Ouverture du Fespaco à Ouagadougou

Fespaco

Samedi s'est ouvert la 23e édition du Festival panafricain du cinéma et de la télévision de Ouagadougou, une édition dédiée aux femmes puisque tous les jurys auront des présidentes, à commencer par celui qui remettra l'Etalon d'or de Yennenga, la récompense reine.

Plus de 20. 000 personnes ont assisté au Stade du 4-Août pour la cérémonie d'ouverture.

La fête a commencé avec un spectacle de danse de la compagnie burkinabè Salia Ni Seydou et un concert du groupe nigérian Flavour qui a tenu en haleine la foule.

Un feux d'artifices a clôturé la cérémonie d'ouverture.

Comme depuis sa création en 1969 par une poignée de cinéastes et de cinéphiles, de grands noms du 7e art répondront présents durant la semaine, comme Alain Gomis (Sénégal), Abderrahmane Sissako (Mauritanie) et Mahamat Saleh Haroun (Tchad).

Cent un films sont en compétition dans les différentes sections et soixante-huit seront projetés hors compétition, sur les 755 reçus.
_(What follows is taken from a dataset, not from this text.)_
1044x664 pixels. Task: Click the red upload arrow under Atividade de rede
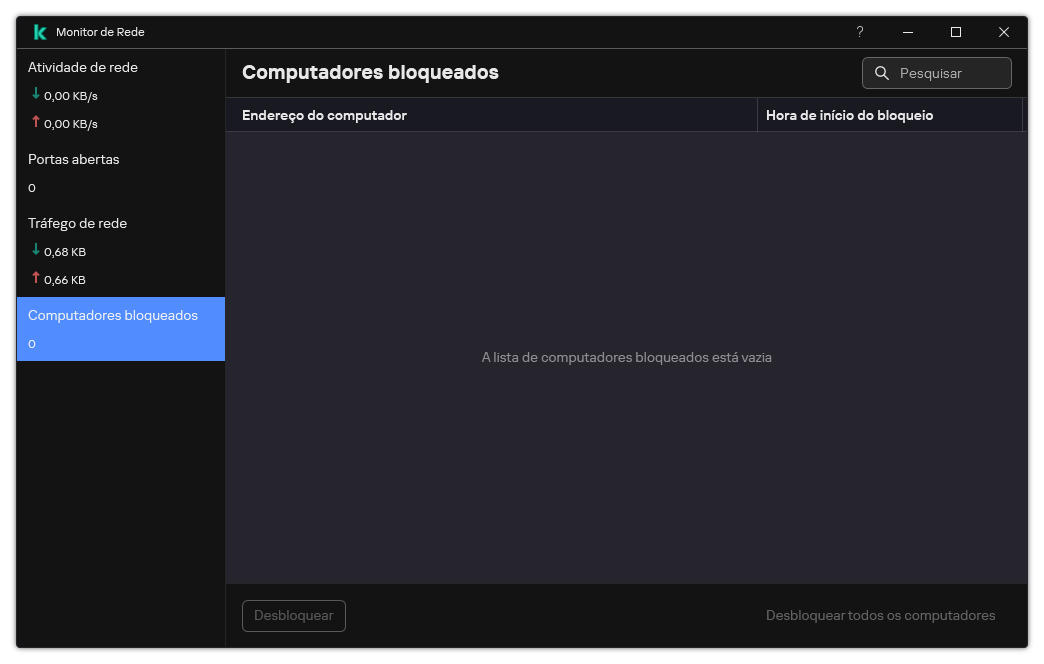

En 2011 l'Etalon d'or de Yennenga avait été décerné au Marocain Mohamed Mouftakir, pour "Pégase".

Pour cette prestigieuse catégorie, le jury sera présidé par la Française Euzhan Palcy, figure du cinéma de la diaspora et réalisatrice martiniquaise de "Rue Case-nègres" et d'"Une saison blanche et sèche".

Vingt longs métrages sont en lice pour la conquête de l'Etalon d'or de Yennenga.

Le Maroc et l'Algérie présentent chacun trois films, l'Angola et le Sénégal deux.

Et dix autres pays présentent un film.

A en croire le délégué général du Fespaco, la sélection 2013 est un bon cru et apporte la preuve que le cinéma africain est passé véritablement a l'âge de la maturation.

17 films sont en compétition dans la section fiction vidéo numérique, 20 dans la section court métrage, 17 dans la section documentaire, 5 dans la section diaspora, 6 dans la section série télévisuelle et 7 dans la section film des écoles africaines de cinéma.

Au delà de l'aspect festif, les acteurs du cinéma africain doivent aussi réfléchir sur le devenir du 7e art sur le continent et l'implication des gouvernements dans ce secteur.